MJF: So back to phone, then. You've said one of the three categories of phones you want to make are "business phones." What's the differentiator for you there?
NADELLA: Businesses are actually the place where we're growing fastest among all our phone ones. Think about it. Some of the real (attraction) of Windows devices is management and security. The fact that your latest soccer app is not available, or some social networking app is not available is not much of an issue (in business scenarios). What matters to you is identity management, security, protection.
The other thing that matters is rapid application development. In our case, we take a Lumia device, you power up Azure App Services, and out come Universal Apps that automate workflows. I think that's unbeatable in terms of a value proposition. That's why we have something unique to contribute.
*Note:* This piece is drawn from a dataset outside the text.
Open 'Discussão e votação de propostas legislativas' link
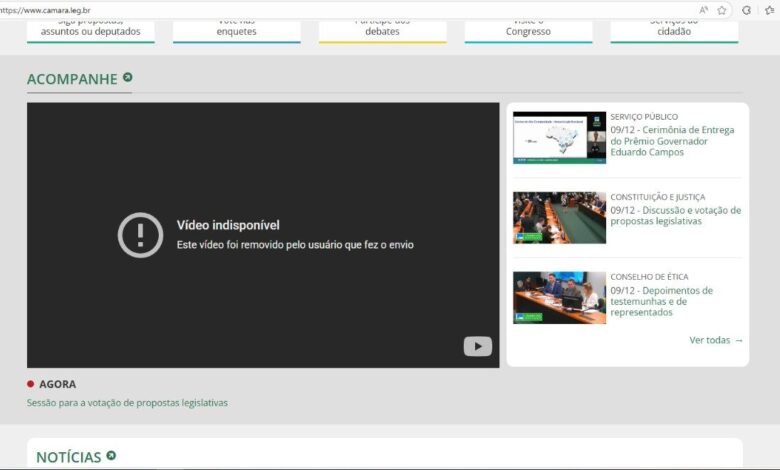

Those three segments, I picked them because we have something unique to contribute. For people who love Windows, we'll have a flagship device. It's not just a flagship device, but it also supports things like Continuum. For business customers, it's about custom apps they want to deploy onto those endpoints with management and security. For the value smart phone segment, I want to focus on where we can put Office and our communications and Skype, so it's more like a Skype and Office phone for the first time smart phone buyer. Those are places where I feel like, yes, that's a kind of uniqueness. Let's grow from there.
You've got to remember even the Apple regeneration started with colorful iMacs. So let us first get the colorful iMacs. I think with what we're doing with Lumia, we're at that stage. I want to do good devices that people like, and then we will go on to doing the next thing and the next thing.
NADELLA: This is the 830. Of course I'm using a Windows Phone, but that doesn't mean I'm not going to make sure that everyone I see with an iPhone here , I'm going to get them to download one of our apps. And that's our goal.
We had a CEO conference recently and I did a demo of all the things that we have on the iPhone so that they could all walk out with Wunderlist, and OneNote, and Outlook. By the way, Outlook client on the iPhone is the best Gmail client and the Exchange client on iOS. Now that to me also signals our mobility strategy.
MJF: So bottom line -- your mobility strategy is not just about phones.
NADELLA: It's about phones. It is about our apps on other end points. It is about EMS (Enterprise Mobility Suite). It is about new categories like HoloLens. In the full arc of time, that's what people really value. It's not about one mobile device that rules them all. That would be like saying there's one PC that's going to rule all as a hub.